* **Prompt A**:
Reproduce the passage about books and reading word for word, everything from "Reading is a" down to "are not reading.".
* **Prompt B**:
In the passage about books and reading, which competing forces are named as threatening to alter the way we think about reading?
* **Prompt C**:
Continue the passage about books and reading from its last sentence.

* **Provided text**:
I accept that this story illustrates that it is technically possible to buy a copy of
Moby-Dick
on what passes for the high street. It might also be advanced as further evidence of the adaptability of the book. But to me it demonstrates how marginal good books might become in the future. Surely
Moby-Dick
deserves to be something more than just a sliver of content on a screen? I feel much the same when I see books piled up on pallets in big-box stores, like crates of beer or charcoal briquettes, and I am shocked to be reminded that there is nothing intrinsically special about books unless we invest them with values other than ‘value' and we create spaces in which to do it.

Reading is a broad church. But it is still a church.

So it has been my mixed fortune to be occupied with this book about books in a period of frenetic cultural upheaval, with further trouble ahead. Several competing forces threaten to alter the way we think about reading, what we read and how we read it – the Internet, bookstores, libraries, our governments. Meanwhile, the last decade has given us blogs, book groups, festivals, all the chatter of the social network, developments which, while they may indeed be progress, are not the thing itself. They are not reading.

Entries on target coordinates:
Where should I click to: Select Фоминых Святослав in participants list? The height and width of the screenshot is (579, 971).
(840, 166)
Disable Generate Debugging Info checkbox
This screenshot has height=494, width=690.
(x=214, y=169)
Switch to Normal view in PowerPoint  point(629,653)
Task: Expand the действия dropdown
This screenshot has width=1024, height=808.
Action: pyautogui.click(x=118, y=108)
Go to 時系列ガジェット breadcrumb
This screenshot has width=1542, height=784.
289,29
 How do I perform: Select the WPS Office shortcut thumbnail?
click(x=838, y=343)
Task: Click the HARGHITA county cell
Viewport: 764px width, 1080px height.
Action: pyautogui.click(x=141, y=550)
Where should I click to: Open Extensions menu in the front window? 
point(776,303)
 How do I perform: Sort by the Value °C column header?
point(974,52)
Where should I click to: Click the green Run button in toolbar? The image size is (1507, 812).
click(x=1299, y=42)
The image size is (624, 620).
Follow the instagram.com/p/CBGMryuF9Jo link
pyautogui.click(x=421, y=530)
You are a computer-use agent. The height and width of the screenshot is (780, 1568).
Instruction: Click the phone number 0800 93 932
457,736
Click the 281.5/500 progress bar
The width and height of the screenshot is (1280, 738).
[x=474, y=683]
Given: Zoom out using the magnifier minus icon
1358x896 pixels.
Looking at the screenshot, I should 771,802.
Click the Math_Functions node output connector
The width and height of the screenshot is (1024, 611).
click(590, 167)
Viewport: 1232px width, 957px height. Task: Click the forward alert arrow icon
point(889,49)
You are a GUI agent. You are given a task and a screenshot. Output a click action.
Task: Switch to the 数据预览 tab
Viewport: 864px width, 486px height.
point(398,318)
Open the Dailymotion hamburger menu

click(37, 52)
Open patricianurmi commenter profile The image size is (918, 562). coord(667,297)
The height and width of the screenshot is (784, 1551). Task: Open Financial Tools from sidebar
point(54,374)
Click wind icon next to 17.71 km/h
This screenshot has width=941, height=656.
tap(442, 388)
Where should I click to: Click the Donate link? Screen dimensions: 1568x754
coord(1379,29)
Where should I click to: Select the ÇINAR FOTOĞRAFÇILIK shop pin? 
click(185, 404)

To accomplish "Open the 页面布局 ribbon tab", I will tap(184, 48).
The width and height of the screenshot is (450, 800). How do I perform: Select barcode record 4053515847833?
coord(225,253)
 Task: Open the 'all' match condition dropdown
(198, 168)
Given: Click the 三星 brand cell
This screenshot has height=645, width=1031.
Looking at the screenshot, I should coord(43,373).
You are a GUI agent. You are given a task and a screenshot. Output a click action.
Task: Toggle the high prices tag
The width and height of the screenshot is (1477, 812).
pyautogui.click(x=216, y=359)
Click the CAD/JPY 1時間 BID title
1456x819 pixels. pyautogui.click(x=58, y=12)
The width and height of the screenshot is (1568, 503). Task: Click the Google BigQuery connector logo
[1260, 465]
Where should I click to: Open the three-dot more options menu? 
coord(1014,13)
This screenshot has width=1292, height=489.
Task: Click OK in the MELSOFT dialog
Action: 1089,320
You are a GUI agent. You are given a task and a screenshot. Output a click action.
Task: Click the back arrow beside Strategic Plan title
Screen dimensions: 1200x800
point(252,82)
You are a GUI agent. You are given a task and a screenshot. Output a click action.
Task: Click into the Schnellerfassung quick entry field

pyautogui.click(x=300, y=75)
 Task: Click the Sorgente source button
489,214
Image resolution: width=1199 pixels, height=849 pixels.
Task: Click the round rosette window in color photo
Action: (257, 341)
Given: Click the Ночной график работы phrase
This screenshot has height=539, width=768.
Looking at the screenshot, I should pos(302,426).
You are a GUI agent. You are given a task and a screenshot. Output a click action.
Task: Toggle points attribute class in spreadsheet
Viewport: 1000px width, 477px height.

* **Written answer A**:
Reading is a broad church. But it is still a church.

So it has been my mixed fortune to be occupied with this book about books in a period of frenetic cultural upheaval, with further trouble ahead. Several competing forces threaten to alter the way we think about reading, what we read and how we read it – the Internet, bookstores, libraries, our governments. Meanwhile, the last decade has given us blogs, book groups, festivals, all the chatter of the social network, developments which, while they may indeed be progress, are not the thing itself. They are not reading.

* **Written answer B**:
The Internet, bookstores, libraries, and our governments.

* **Written answer C**:
Having begun on the back foot, let me finish on the front. I have wasted enough ink telling you what this book is not. Over the course of a year or so, the slow process of reading these fifty great books, and the other two, gave me back my life. The actions I describe here, inspired by a particular volume or a passage of writing, were often the direct result of chatting with no one except myself. I was my own 3D Facebook; number of friends: one. And therefore, as you read this book, please consider it a passionate defence of those two elements I consider most at risk from our neophiliac desire to read fashionably, publicly, ever more excitedly: patience and solitude.

Because, when you stop and think about it, the rest is time off.

Andy Miller

The Garden of England

Summer 2013

I

‘Writing brings scant relief. It retraces, it delimits. It lends a touch of coherence, the idea of a kind of realism. One stumbles around in a cruel fog, but there is the odd pointer. Chaos is no more than a few feet away. A meagre victory, in truth.

What a contrast with the absolute, miraculous power of reading! An entire life spent reading would have fulfilled my every desire; I already knew that at the age of seven. The texture of the world is painful, inadequate; unalterable, or so it seems to me. Really, I believe that an entire life spent reading would have suited me best.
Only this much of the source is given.